Share your dilemmas and get honest opinions from other Mumsnetters.

To give up work and become a SAHM?

414 replies

YouAreMySunshine9 · 28/07/2017 10:26

This is more of a 'what would you do' but I suppose I am posting here for trafficking Blush Have name changed as the figures I give will out me.

First DC is due soonish and I'm thinking, after maternity leave, that I should give up my job because financially, it's not worth it and I want to SAH with DC as it'll have more benefits to it?

Myself and DH are both low earners. I earn just under £20K, he earns £21K.

We aren't entitled to anything with us both working, but, somehow top ups would make us better off if one of us didn't work? Hmm

I'm quite a poorly person, I have an autoimmunity disease so I have a feeling working just to pay childcare (if it even ends up covering that?) and missing out in DC's first for it will send me into despair.

My concern is... The whole career break thing. I would go back to work when DC is a few/3 years old but I'm not sure how it'd impact my job prospects. I work as a Medical Secretary in the NHS.

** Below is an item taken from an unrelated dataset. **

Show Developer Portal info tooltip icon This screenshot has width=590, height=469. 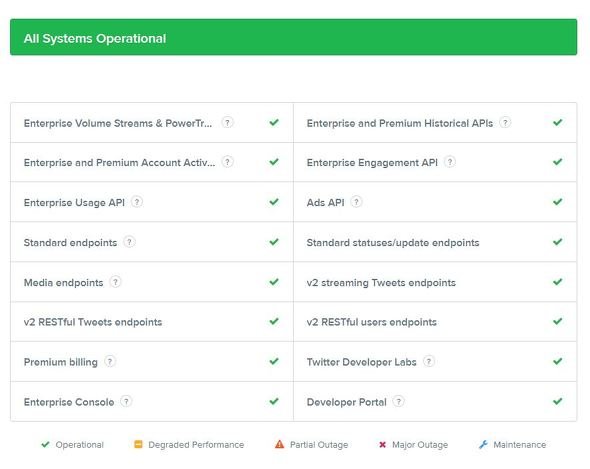tap(398, 402)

I would say work part time, but I'm not sure we'd get any help there either and it's a lot of huge effort just to fork out to pay for childcare.

What would you do?

I'm really worried Sad

OP posts:
TheNightmanCometh · 28/07/2017 16:24

As a further example, a family with one child and one earner, one SAHP on 23k will get no child tax credits and obviously no childcare tax credits either. A family on eg 2 x 20k with one child will have a higher income from work, and won't get any child tax credits, but may well be eligible for state help with childcare. Even if not childcare tax credits, the tax free childcare scheme when it comes in and the childcare voucher scheme if your employer offers it (the NHS certainly does) are alternatives. The money here comes from the state. And both would receive the same child benefit. Thus, the 24k family would actually get less from the state than the 40k family.

This is before we consider housing costs. If they're eligible for housing benefit, which they probably will be if privately renting in the south east, yes the family on 23k would get more than the 40k family. However, this is not applicable to couples who are living with family or owner occupiers themselves. Thus, it's perfectly possible to have a family on 40k who get more from the state coffers than a family on 23k.

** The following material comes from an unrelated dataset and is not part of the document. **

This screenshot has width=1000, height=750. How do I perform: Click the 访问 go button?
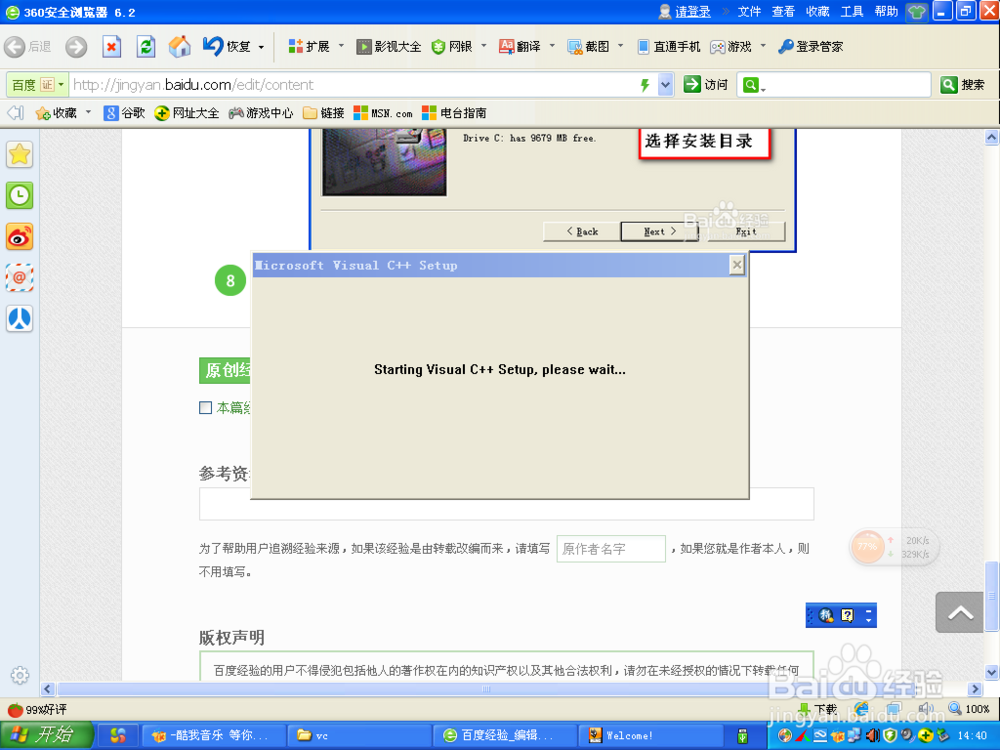click(705, 84)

TheNightmanCometh · 28/07/2017 16:26

Good point re maternity pay. NHS often gives more than SMP, so you want to check you won't have to pay it back if you leave OP.

Nightshirt · 28/07/2017 16:27

What career progression is there as a medical secretary?

Bluntness100 · 28/07/2017 16:27

Nightman, what are you talking about? Firstly she clearly said, right ther on the first page it inc childcare vouchers. And yes, with one child and that total income, she is also correct they would get more, to the region of a min of 3400 extra a year in top ups.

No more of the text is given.